# [Task to complete]
Can you copy out the records word for word, starting at the line that contains "Screen dimensions: 1568x306" and ending after the line that contains "will [409, 450]."?
════════
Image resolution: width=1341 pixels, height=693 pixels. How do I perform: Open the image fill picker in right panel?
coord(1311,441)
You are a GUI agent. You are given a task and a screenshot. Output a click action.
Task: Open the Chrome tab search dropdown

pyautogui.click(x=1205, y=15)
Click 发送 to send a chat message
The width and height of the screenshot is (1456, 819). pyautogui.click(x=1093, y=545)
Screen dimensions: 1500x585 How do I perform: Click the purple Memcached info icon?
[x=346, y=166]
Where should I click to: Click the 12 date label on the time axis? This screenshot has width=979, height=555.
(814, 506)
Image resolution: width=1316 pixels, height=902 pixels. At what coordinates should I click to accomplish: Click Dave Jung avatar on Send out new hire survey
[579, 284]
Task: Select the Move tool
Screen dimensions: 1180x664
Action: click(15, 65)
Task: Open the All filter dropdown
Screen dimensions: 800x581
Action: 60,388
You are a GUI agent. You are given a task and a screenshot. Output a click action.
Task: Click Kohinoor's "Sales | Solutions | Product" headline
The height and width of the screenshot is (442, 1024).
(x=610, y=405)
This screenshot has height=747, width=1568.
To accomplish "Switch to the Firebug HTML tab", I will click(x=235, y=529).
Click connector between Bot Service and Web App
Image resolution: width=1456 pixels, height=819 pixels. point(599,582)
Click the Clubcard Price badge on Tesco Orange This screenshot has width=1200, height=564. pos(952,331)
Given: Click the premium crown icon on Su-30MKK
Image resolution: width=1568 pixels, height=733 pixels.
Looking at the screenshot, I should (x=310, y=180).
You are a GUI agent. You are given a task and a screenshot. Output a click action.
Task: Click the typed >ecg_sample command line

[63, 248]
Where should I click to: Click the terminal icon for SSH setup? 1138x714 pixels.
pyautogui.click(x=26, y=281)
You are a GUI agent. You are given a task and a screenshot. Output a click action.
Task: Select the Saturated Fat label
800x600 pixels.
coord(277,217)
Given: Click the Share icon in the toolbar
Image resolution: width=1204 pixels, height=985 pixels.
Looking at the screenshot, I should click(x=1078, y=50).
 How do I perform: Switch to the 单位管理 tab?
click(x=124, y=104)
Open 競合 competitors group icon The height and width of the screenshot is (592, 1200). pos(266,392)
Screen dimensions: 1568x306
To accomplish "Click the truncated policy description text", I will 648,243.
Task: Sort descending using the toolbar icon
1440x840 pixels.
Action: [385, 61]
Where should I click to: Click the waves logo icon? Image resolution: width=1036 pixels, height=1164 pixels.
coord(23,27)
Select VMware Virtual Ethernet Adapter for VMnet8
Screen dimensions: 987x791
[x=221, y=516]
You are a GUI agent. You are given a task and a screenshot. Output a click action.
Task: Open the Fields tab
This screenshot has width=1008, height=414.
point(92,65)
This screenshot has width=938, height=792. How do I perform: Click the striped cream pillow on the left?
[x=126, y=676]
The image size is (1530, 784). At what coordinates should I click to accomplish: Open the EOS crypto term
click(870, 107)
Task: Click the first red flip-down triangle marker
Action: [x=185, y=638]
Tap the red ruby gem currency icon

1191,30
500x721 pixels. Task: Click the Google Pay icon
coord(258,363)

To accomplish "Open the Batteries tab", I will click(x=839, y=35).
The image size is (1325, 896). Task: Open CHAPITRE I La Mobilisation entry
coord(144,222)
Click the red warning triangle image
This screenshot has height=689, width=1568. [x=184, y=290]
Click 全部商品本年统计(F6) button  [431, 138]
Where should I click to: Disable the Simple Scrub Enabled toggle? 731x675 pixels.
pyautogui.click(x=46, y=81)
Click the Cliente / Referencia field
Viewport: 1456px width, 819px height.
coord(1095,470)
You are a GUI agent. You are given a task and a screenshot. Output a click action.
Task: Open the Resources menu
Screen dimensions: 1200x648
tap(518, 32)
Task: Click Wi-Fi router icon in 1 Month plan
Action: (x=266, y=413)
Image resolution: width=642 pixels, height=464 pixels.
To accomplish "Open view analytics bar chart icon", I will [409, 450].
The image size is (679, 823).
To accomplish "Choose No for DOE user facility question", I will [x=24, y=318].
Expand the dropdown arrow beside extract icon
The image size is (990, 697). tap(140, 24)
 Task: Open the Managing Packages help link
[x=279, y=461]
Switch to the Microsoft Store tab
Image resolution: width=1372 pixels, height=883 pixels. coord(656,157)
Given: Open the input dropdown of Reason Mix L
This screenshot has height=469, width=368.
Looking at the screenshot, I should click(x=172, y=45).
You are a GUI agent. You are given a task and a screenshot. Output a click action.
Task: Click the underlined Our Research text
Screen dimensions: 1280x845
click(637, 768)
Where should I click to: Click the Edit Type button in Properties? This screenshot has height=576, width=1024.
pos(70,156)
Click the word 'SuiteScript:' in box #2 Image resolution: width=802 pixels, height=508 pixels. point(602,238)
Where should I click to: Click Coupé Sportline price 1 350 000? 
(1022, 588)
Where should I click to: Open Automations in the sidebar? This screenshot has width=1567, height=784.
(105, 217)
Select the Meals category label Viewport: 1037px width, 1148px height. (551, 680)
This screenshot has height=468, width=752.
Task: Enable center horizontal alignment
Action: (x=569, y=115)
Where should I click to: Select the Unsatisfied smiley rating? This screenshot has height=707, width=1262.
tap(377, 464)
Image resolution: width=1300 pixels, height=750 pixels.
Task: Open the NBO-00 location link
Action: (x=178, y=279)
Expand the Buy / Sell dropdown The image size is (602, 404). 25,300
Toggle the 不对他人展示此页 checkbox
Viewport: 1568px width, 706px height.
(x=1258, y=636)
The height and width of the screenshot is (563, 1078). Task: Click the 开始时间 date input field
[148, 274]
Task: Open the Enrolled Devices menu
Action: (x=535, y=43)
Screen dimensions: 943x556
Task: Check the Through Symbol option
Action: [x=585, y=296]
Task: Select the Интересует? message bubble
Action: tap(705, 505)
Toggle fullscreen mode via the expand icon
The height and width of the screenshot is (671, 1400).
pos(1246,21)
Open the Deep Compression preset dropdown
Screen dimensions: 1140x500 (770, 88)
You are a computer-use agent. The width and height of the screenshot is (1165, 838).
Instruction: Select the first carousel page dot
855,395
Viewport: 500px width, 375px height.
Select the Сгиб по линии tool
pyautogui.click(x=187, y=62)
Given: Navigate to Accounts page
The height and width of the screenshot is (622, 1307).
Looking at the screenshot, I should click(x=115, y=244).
════════
# [Output of the exercise]
Screen dimensions: 1568x306
To accomplish "Click the truncated policy description text", I will 648,243.
Task: Sort descending using the toolbar icon
1440x840 pixels.
Action: [385, 61]
Where should I click to: Click the waves logo icon? Image resolution: width=1036 pixels, height=1164 pixels.
coord(23,27)
Select VMware Virtual Ethernet Adapter for VMnet8
Screen dimensions: 987x791
[x=221, y=516]
You are a GUI agent. You are given a task and a screenshot. Output a click action.
Task: Open the Fields tab
This screenshot has width=1008, height=414.
point(92,65)
This screenshot has width=938, height=792. How do I perform: Click the striped cream pillow on the left?
[x=126, y=676]
The image size is (1530, 784). At what coordinates should I click to accomplish: Open the EOS crypto term
click(870, 107)
Task: Click the first red flip-down triangle marker
Action: [x=185, y=638]
Tap the red ruby gem currency icon

1191,30
500x721 pixels. Task: Click the Google Pay icon
coord(258,363)

To accomplish "Open the Batteries tab", I will click(x=839, y=35).
The image size is (1325, 896). Task: Open CHAPITRE I La Mobilisation entry
coord(144,222)
Click the red warning triangle image
This screenshot has height=689, width=1568. [x=184, y=290]
Click 全部商品本年统计(F6) button  [431, 138]
Where should I click to: Disable the Simple Scrub Enabled toggle? 731x675 pixels.
pyautogui.click(x=46, y=81)
Click the Cliente / Referencia field
Viewport: 1456px width, 819px height.
coord(1095,470)
You are a GUI agent. You are given a task and a screenshot. Output a click action.
Task: Open the Resources menu
Screen dimensions: 1200x648
tap(518, 32)
Task: Click Wi-Fi router icon in 1 Month plan
Action: (x=266, y=413)
Image resolution: width=642 pixels, height=464 pixels.
To accomplish "Open view analytics bar chart icon", I will [409, 450].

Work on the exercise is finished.